The doubleheaders continued the next morning at our most easterly destination: the home of the Florida Fire Frogs (on which see below). This was followed by an eventful game back in the western part of the state. Once the umpirical thumbs started a-jerkin', we may or may not have led the crowd in a chorus of "BULLLLLL-shit. BULLLLLL-shit." Despite its peculiar name, Lecom Field (named not for, uh, Leonard Communications or something like that but for a college of osteopathic medicine) was a delight—quite possibly the best and most characterful A-level stadium we've seen. The mysterious and rather large Roberto Clemente Lizard shown at the top of this post resides there—perhaps of its own volition, to hear one stadium employee tell it,

So that's seven games in three days. We hung around for one more, in Lakeland, the following night. Our intermediate touring included the underwhelming Parque Amigos de Jose Marti, some decontextualized fairyland figures in Tampa's Waterworks Park...


...as well as the corporate shillery of the Phosphate Museum and Frank Lloyd Wright's remarkable but somewhat confining Florida Southern College campus...

"He was only five-foot-three, but the girls could not resist his stare...."
...plus the smoky confines of Tucker's Southside Package & Lounge and the old school botanical charm of St. Petersburg's Sunken Gardens. There were also doughnuts and fried-chicken biscuit sandwiches, too many ribs, and some pretty good beer. Really, it was about all a person could expect from central Florida.

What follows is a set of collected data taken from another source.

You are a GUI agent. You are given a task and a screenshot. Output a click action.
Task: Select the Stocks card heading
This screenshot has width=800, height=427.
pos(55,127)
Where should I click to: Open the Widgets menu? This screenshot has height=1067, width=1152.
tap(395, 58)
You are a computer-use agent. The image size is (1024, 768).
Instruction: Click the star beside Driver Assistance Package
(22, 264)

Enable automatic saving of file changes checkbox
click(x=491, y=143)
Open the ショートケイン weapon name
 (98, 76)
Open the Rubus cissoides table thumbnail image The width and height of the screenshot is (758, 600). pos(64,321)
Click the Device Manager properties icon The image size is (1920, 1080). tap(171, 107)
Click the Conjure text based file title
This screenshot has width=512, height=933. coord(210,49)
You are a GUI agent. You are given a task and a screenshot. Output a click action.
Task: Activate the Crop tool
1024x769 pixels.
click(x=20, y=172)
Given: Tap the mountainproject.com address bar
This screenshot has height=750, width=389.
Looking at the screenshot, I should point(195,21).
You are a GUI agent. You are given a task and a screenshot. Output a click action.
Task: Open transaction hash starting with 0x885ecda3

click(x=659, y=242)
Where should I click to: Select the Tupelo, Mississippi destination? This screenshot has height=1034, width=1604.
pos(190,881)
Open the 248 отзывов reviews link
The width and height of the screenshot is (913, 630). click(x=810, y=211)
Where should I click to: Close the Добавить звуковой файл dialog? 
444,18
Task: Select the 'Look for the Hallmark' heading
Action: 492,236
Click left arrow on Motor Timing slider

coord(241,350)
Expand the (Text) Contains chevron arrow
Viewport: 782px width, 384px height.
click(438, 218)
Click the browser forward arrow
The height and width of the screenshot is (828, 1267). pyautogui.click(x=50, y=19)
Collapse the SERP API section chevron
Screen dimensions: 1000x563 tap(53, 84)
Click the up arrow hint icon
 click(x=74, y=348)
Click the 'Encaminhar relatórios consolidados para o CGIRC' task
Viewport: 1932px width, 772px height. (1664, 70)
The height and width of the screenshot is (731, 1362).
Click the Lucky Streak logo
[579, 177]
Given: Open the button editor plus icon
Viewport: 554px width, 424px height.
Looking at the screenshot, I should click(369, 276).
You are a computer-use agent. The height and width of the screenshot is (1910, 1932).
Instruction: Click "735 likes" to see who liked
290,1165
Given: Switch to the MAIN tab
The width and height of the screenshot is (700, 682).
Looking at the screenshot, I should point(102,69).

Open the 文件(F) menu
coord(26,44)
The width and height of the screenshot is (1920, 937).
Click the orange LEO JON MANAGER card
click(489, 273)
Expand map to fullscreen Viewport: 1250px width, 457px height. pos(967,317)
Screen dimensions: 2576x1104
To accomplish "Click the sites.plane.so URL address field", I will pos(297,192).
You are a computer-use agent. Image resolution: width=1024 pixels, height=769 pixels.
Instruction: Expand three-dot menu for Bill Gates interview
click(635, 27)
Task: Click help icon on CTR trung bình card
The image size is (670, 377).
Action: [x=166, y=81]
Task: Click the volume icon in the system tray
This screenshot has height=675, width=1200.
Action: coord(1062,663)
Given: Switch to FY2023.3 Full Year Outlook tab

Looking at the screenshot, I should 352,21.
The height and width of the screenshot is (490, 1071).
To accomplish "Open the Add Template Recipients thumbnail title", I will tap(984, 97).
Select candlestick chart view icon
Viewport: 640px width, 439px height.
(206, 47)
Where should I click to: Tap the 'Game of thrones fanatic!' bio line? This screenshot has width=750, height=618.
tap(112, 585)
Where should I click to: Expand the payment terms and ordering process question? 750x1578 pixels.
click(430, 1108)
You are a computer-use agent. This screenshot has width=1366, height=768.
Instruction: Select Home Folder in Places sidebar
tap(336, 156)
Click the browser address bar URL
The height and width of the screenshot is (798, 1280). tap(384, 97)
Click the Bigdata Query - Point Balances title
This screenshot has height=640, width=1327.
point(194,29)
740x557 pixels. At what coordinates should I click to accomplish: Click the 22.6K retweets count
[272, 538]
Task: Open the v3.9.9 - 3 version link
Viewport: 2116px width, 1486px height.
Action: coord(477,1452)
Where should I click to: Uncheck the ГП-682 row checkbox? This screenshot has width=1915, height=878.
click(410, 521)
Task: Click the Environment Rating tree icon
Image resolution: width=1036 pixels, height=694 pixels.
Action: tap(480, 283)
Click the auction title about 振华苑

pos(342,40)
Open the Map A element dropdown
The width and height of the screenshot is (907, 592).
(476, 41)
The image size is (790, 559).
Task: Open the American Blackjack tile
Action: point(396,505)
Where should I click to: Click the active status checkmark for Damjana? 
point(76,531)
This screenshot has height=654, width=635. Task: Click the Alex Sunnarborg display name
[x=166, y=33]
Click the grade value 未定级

With all that, we are in fact done with the FSL at the moment. However, since the Dunedin Blue Jays will be moving back into their normal home stadium, by my standards I will have to return to see them there. More ominously, though, the Florida Fire Frogs have been served with a notice of eviction after a mere three years in Kissimmee. If they move on to a new facility, we'll have to come back; if they move on to an old facility, though—say, perhaps, the Brevard County stadium whence they came—we won't. But that's in the future; as of this writing, we've seen all active teams and stadiums in the league. Halle freakin lujah.

Or, if you prefer, "There!"
(Detail of a satellite view of central Florida, from an exhibit at the Mulberry Phosphate Museum.)